▸ **Written request**
Rewrite every one of the lines below, requests included, and raise each click coordinate in the answers by 149. Leave the pictures out.

▸ **Exercise input**
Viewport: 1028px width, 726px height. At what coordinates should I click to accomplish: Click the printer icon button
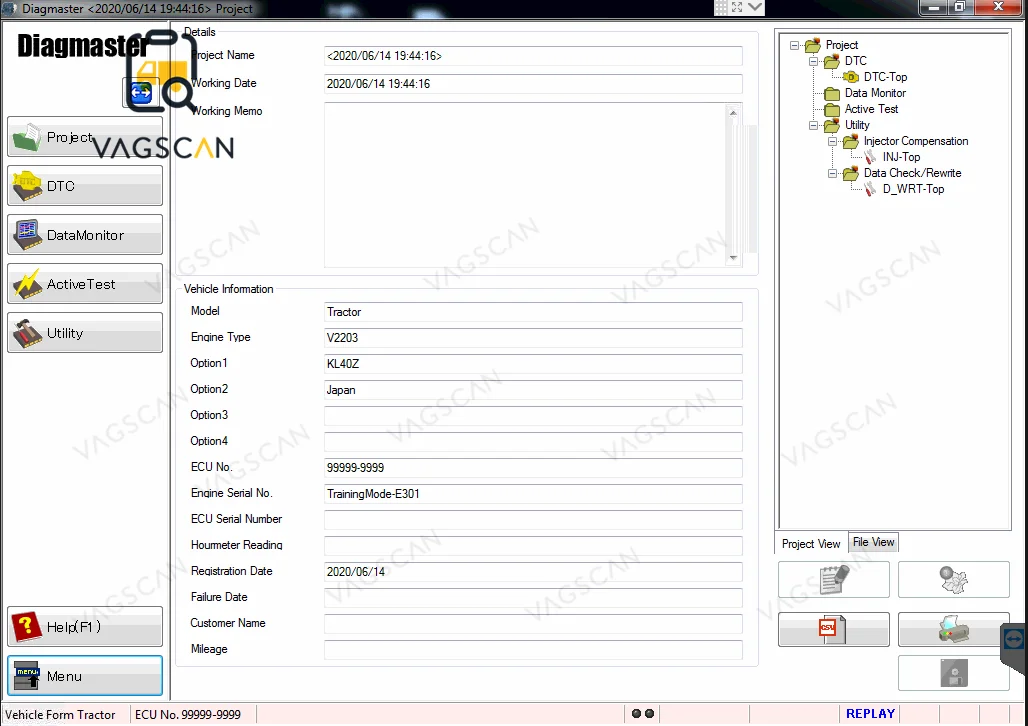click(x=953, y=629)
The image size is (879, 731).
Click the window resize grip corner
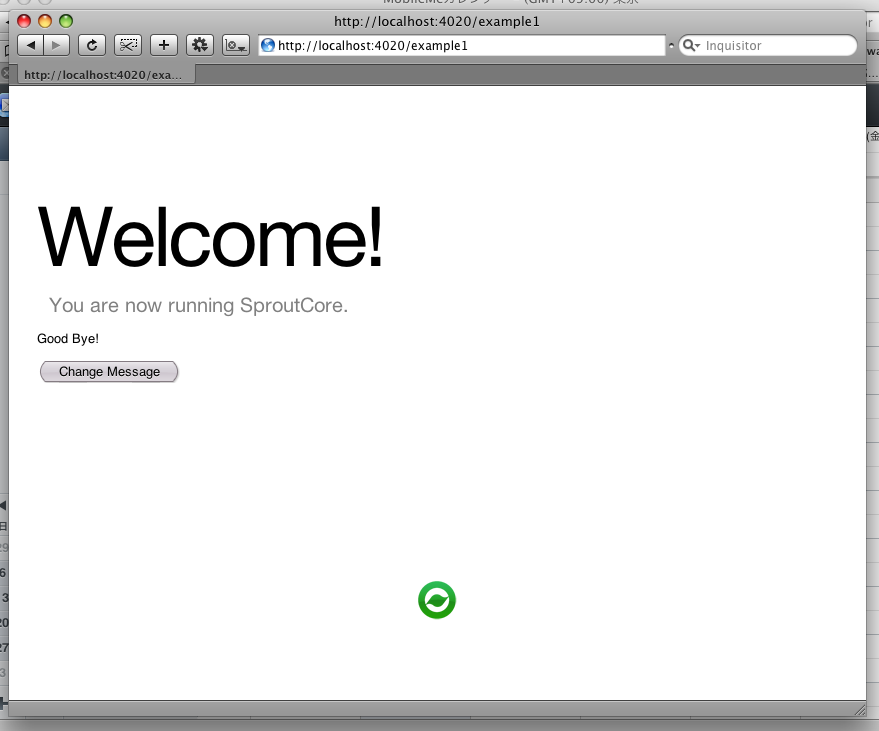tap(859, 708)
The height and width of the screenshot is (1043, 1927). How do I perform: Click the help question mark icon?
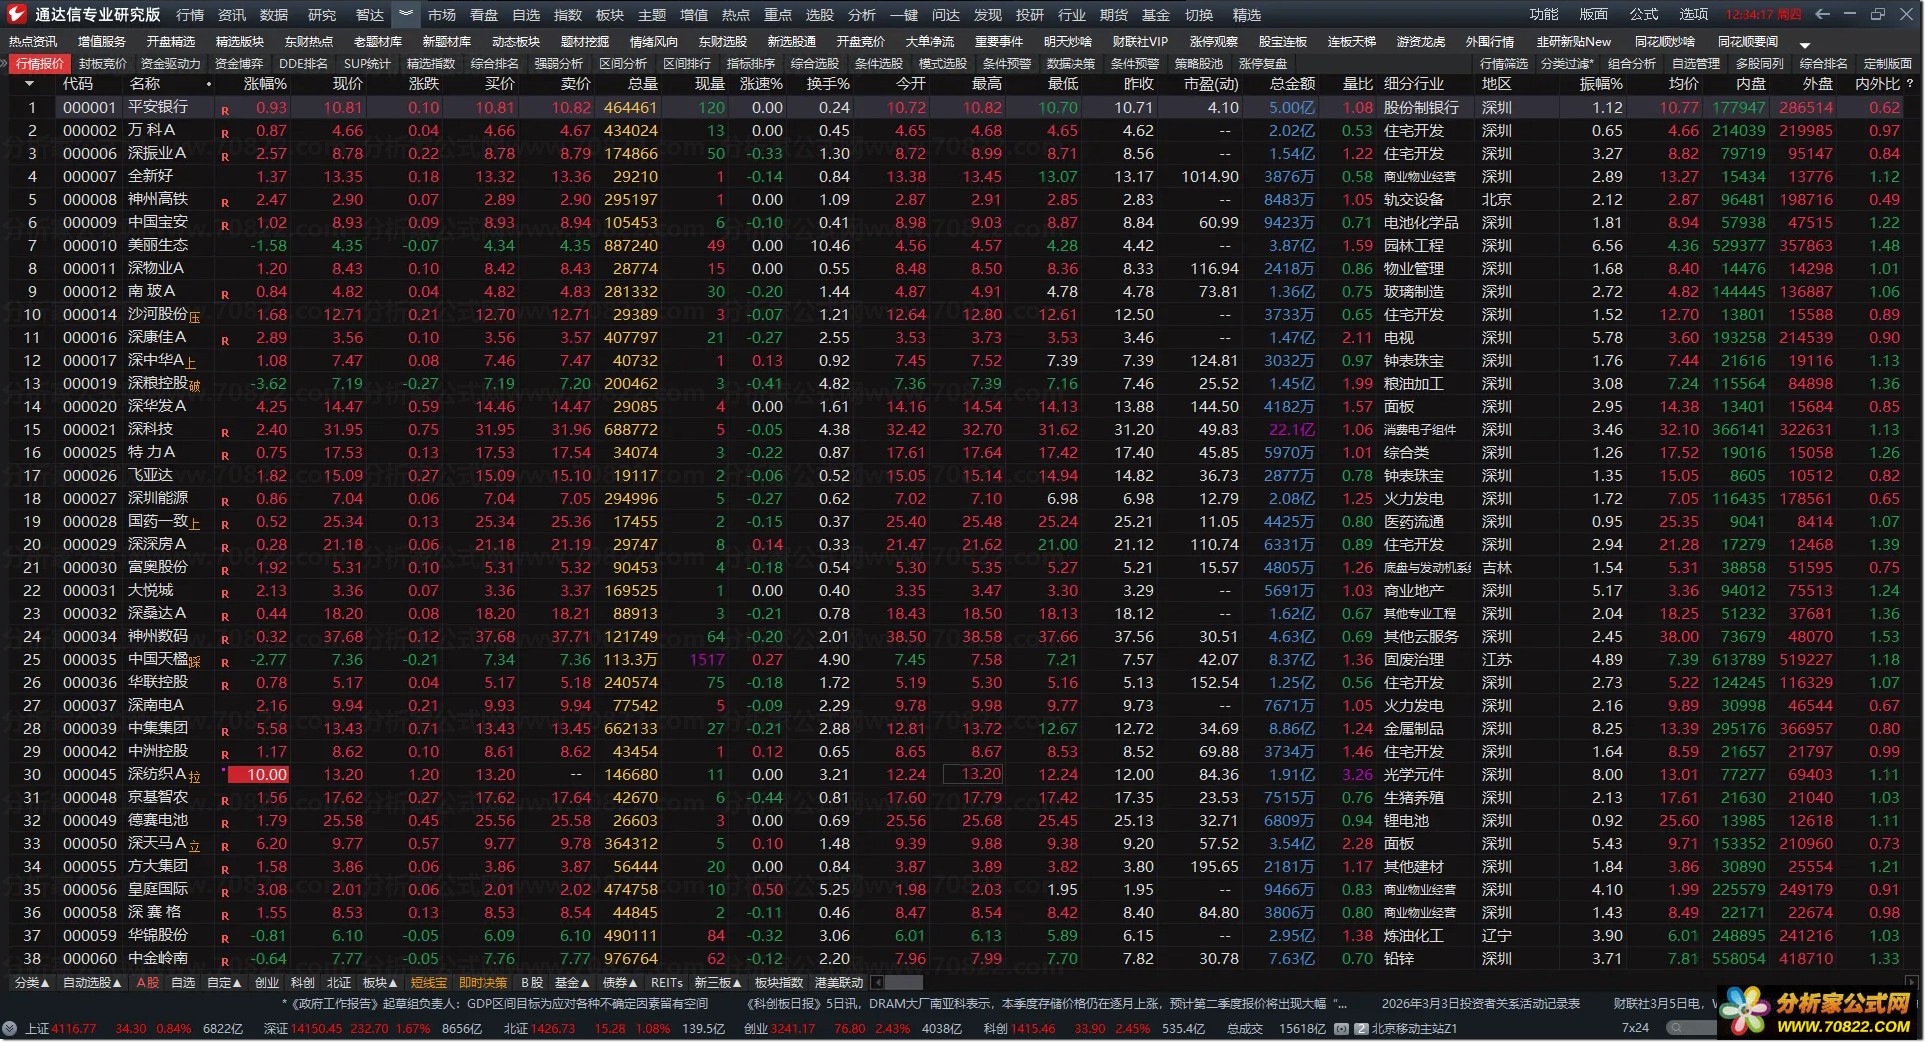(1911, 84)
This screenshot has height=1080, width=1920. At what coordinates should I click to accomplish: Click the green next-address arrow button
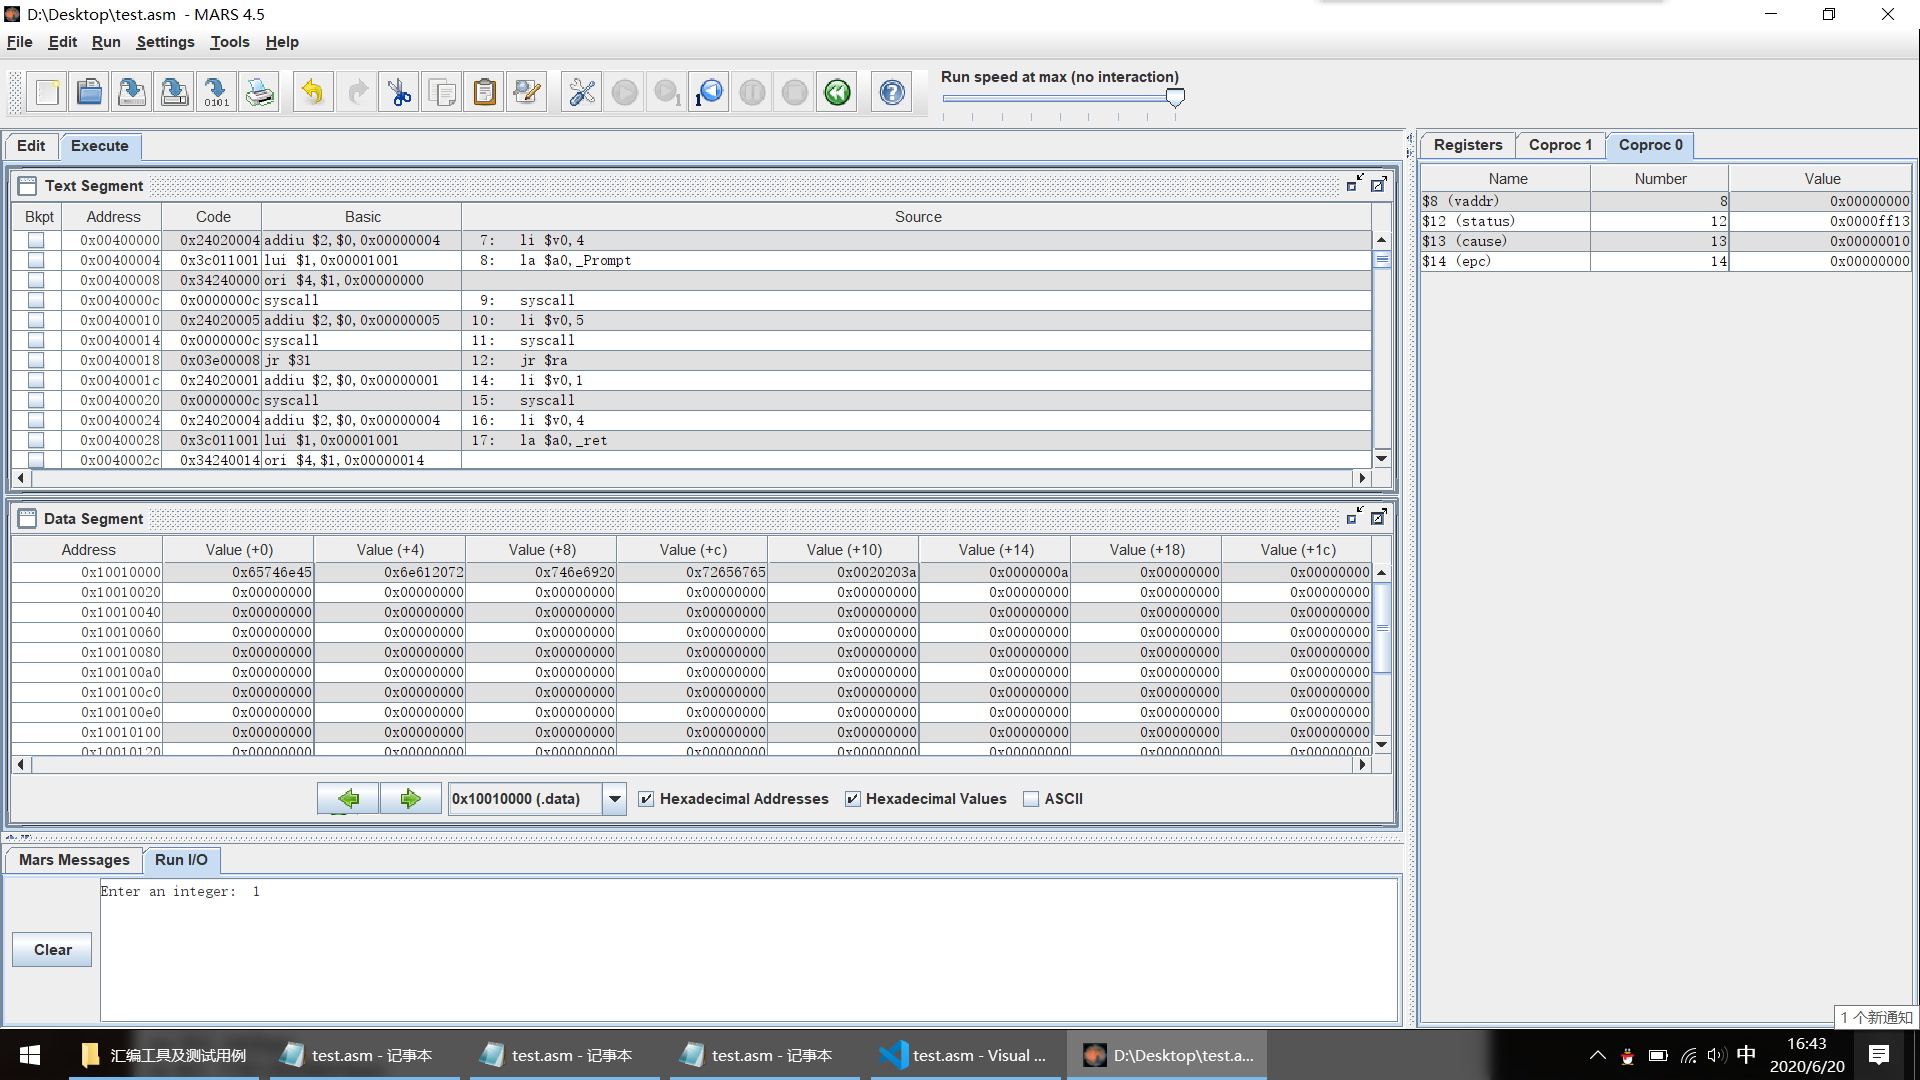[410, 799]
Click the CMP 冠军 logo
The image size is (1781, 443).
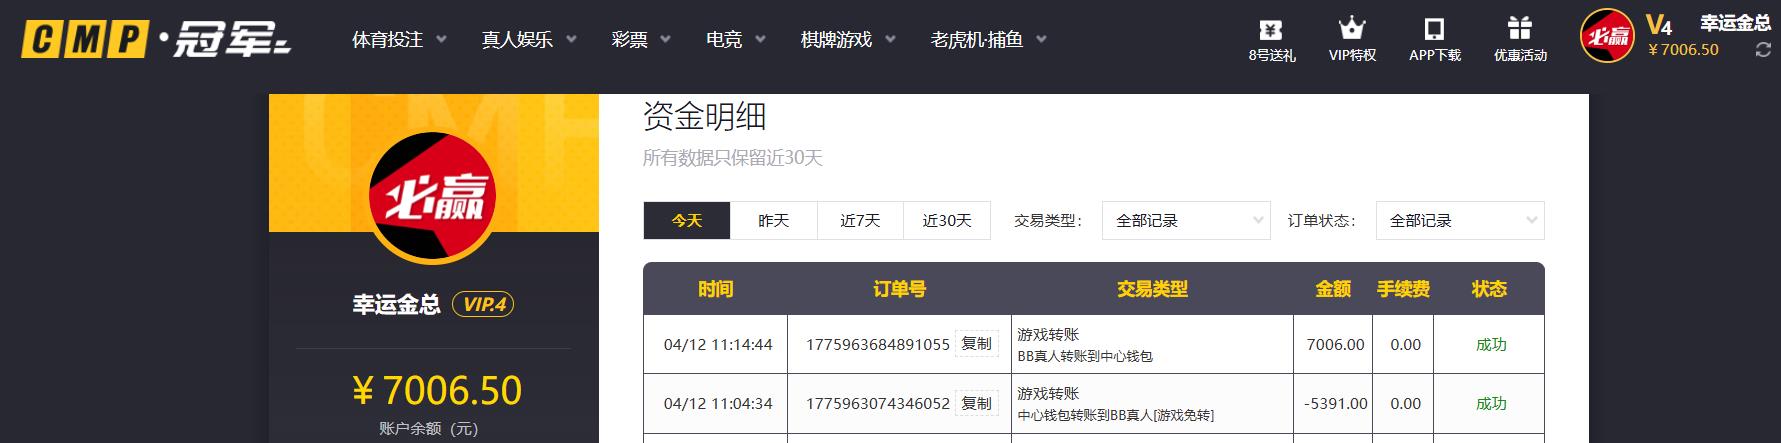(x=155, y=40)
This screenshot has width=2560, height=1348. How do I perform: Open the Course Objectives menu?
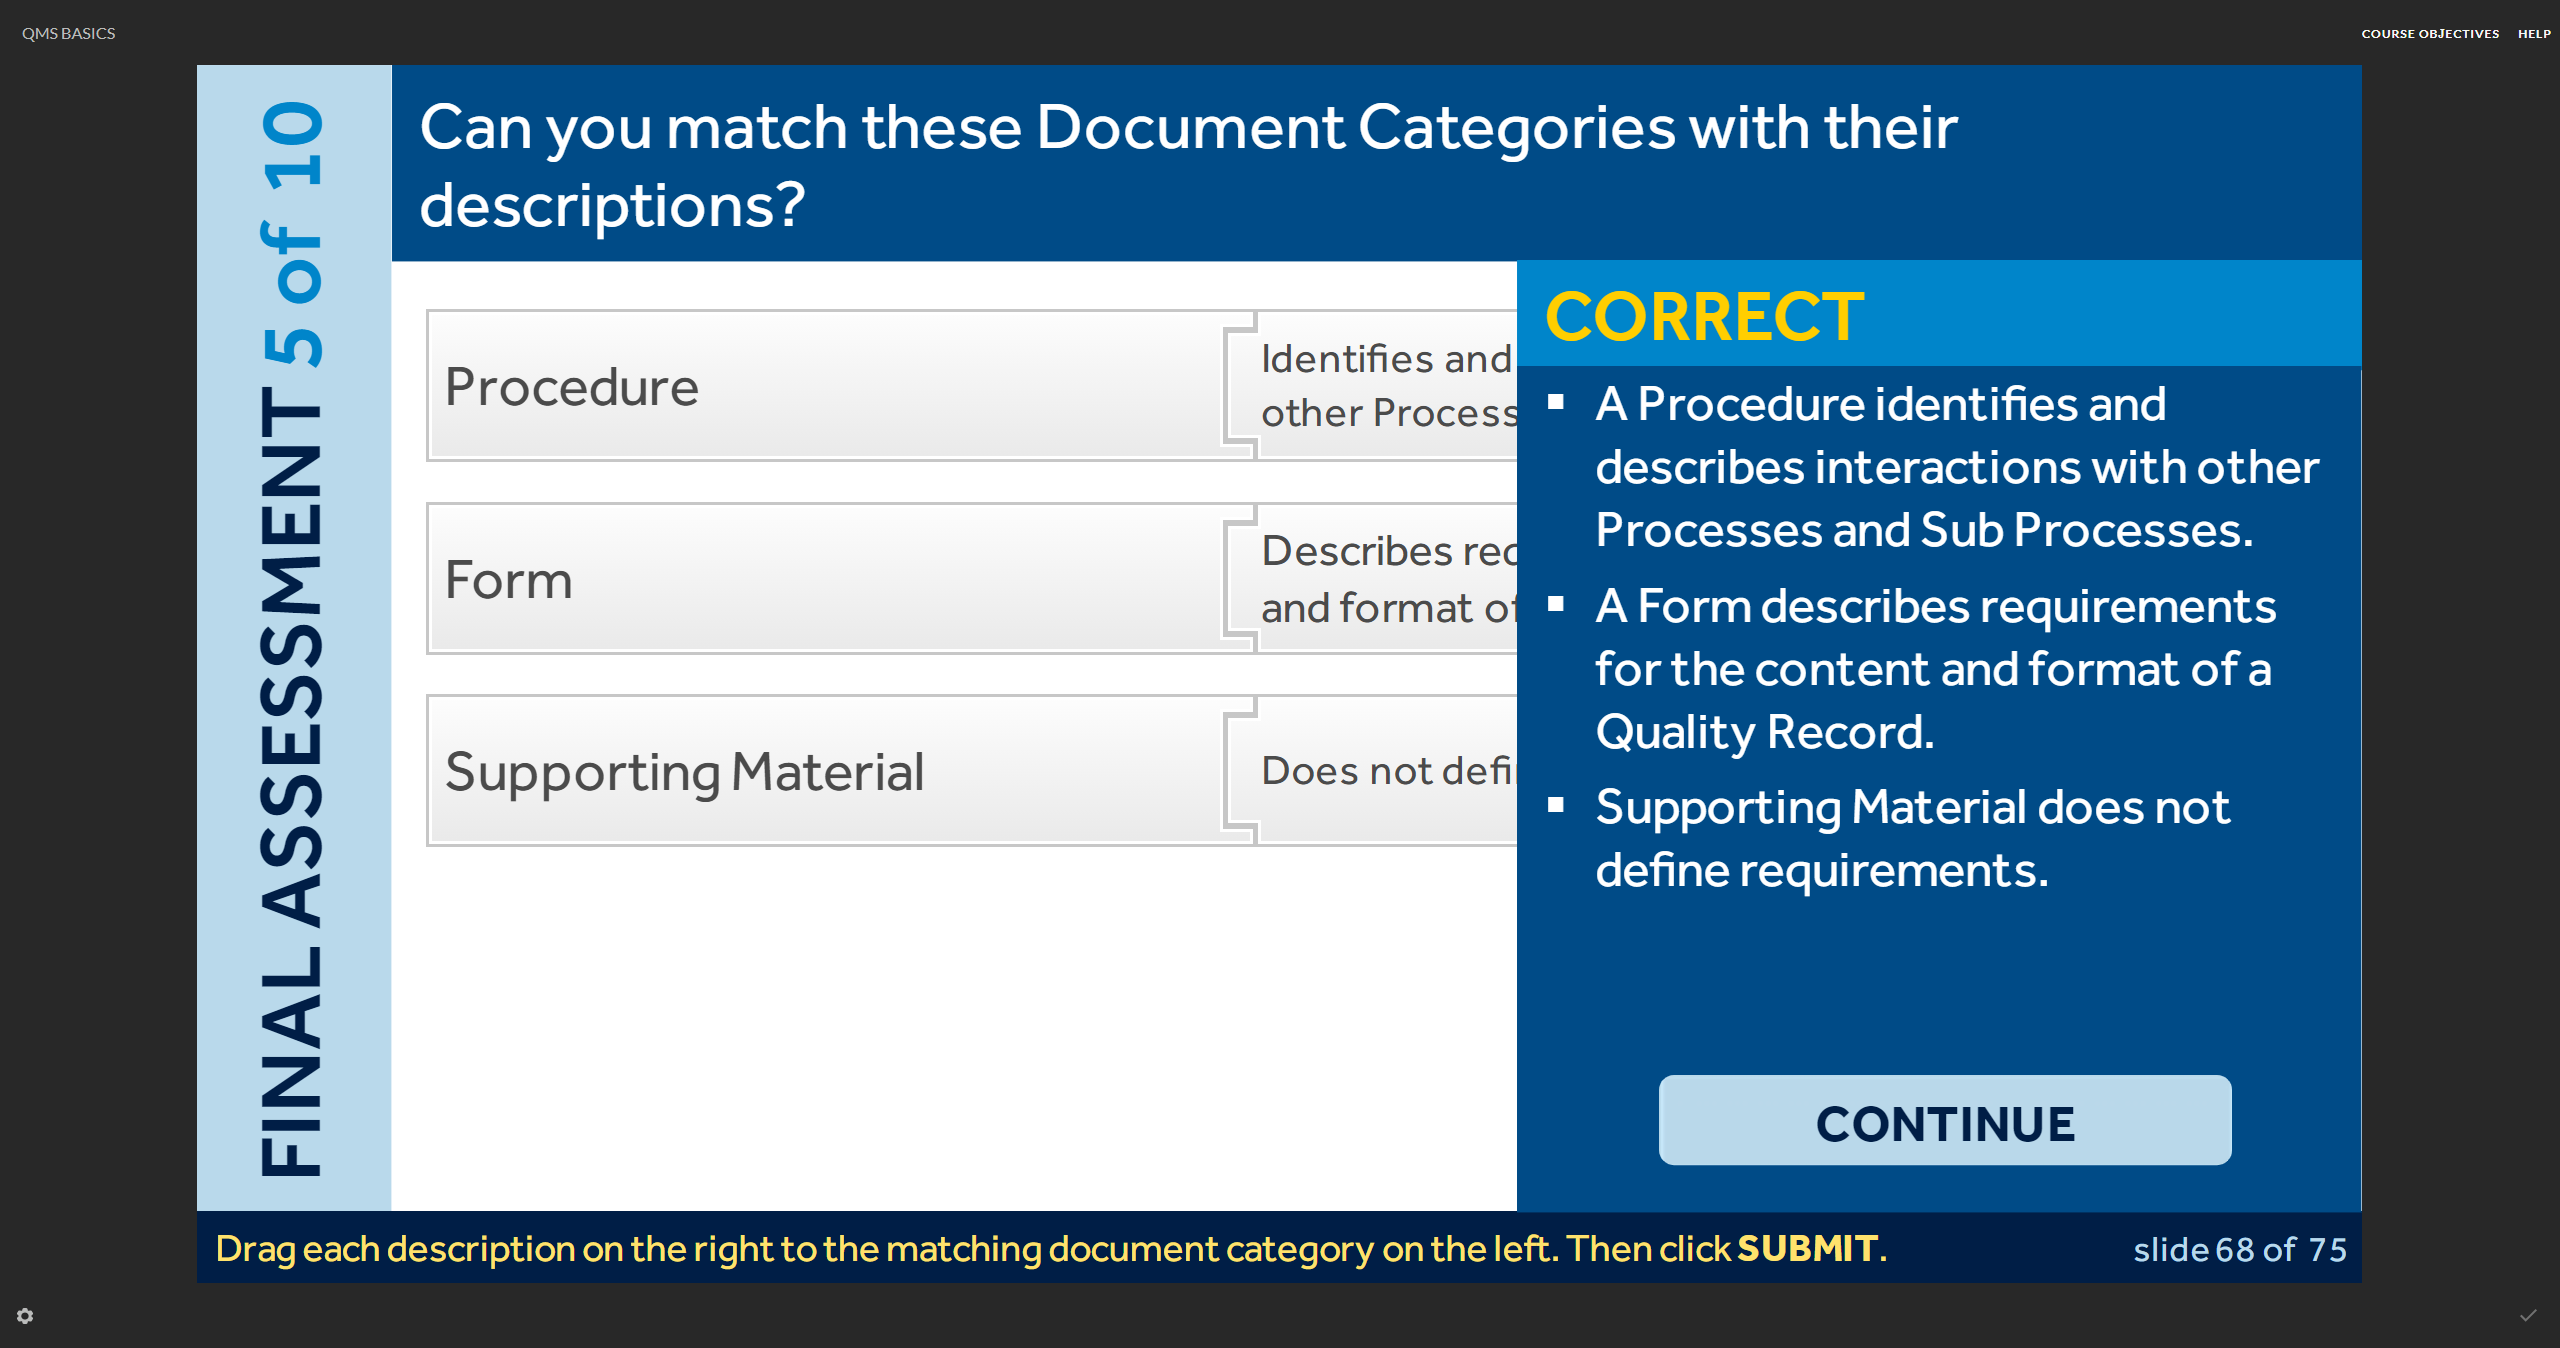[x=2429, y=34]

▸ **Reply**
Viewport: 1028px width, 726px height. At what coordinates should I click to accomplish: Click the printer icon button
click(x=1102, y=778)
The image size is (879, 731).
Click the window resize grip corner
tap(1008, 857)
The height and width of the screenshot is (1043, 1927). How do I perform: Click the help question mark icon?
(2060, 233)
This screenshot has height=1080, width=1920. At what coordinates should I click to accomplish: Click the green next-address arrow button
[559, 948]
Click the CMP 冠军 logo
The image size is (1781, 443).
(x=304, y=189)
This screenshot has width=2560, height=1348. How do I perform: Open the Course Objectives menu?
[x=2578, y=183]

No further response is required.